We should also be able to provide GPT-3 with both unsupervised internet data and data in the:

[task instructions](problem description)[start](correct solution)[end]

format I described and have it learn from both simultaneously.

Response to Feedback:

Vaniver commented on the original post explaining this idea:

This feels way less secure to me than 'control codes' that use the model internals, since presumably users could submit text with control codes in a way that then causes problems.

One way to mitigate this issue is to require that valid control codes use special tokens or sequences that only trusted users / the system itself can access. However, I don't think any of our current language models are secure against adversarial attack. For example, this GitHub implements many different blackbox adversarial attacks on language models.


New Comment
5 comments, sorted by Click to highlight new comments since: Today at 1:59 PM

Someone on Reddit got GPT-3 to figure out the mystery in the story he was writing, when no human reader had guessed the correct solution yet.

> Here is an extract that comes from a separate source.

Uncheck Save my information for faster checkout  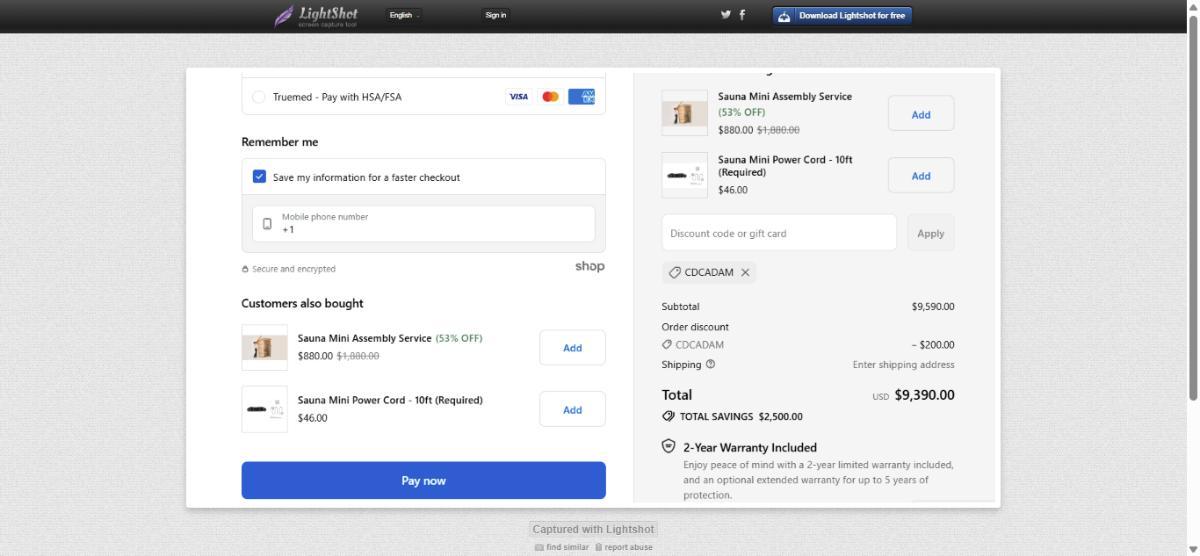click(x=259, y=177)
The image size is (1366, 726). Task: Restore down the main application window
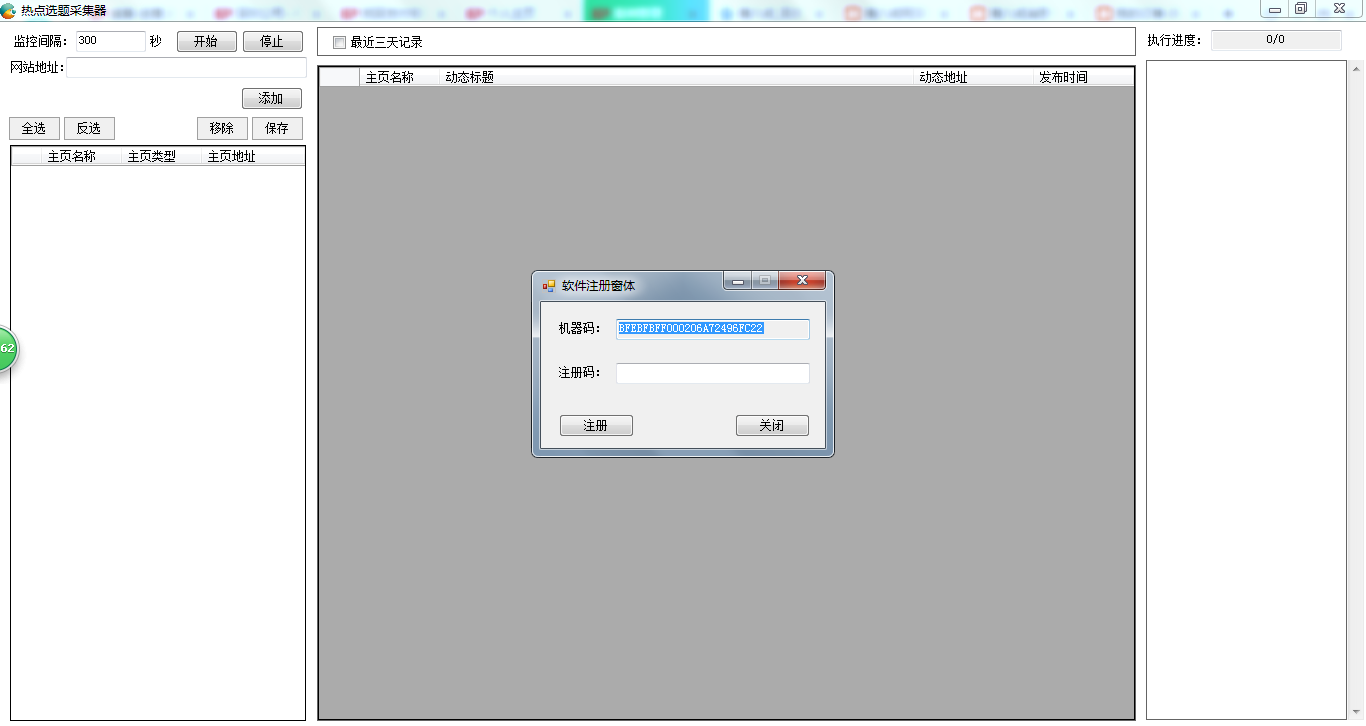(1301, 9)
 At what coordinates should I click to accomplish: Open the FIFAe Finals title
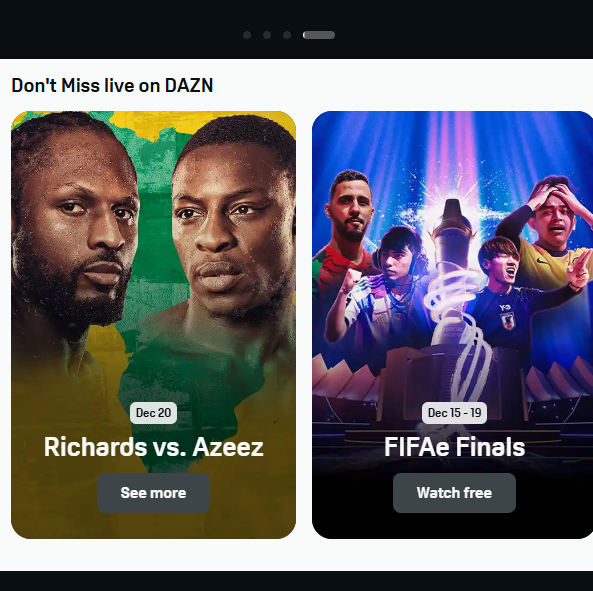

Training AIDungeon to give you answers is not the same thing as training GPT-3 in general. GPT-3 has an API where you give it a bunch of example prompts and answers and is not an entity that in general is interested in being told "you are X". 

I’m not sure I follow. Where does AI Dungeon come into this? Could you elaborate?

The GPT-3 answers I gave for “are ghosts real?” came from zero-shot prompting of OpenAI’s GPT-3 API (meaning no prior examples).

If you’re asking about the “You are a superintelligent AI that’s never wrong” trick, then the idea is that, by prefacing your question like this, you can get GPT-3 to write the text that the “superintelligent AI” would write, because GPT-3 thinks that’s the most likely continuation. GPT-3 is more likely to be right if it’s writing dialog for a character that’s always right.

People often give GPT-3 multiple examples of the task they want it to solve (multi-shot prompting), but wanted to keep things simple in the post. I’ll add some clarification there.

The finetuning scheme I proposed probably wouldn’t be as beneficial in the multi-shot setting as it would be in the zero-shot setting, but I still think it would be beneficial. Explicitly training GPT-3 to follow instructions also seems like a more straightforward way to tell GPT-3 that it’s supposed to follow your instructions than giving it enough examples that GPT-3 picks up on your intent. Working with GPT-3 would be far easier if we didn’t have to generate a list of examples of each task we wanted it to do.

I’m not sure I follow. Where does AI Dungeon come into this? Could you elaborate?

The times I have seen the "You are a superintelligent computer that's always right..." trick was always in connection to getting AI Dungeon to do things.

I was using the API. The trick actually seemed to help a bit, but its responses were still inconsistent and not always “no”.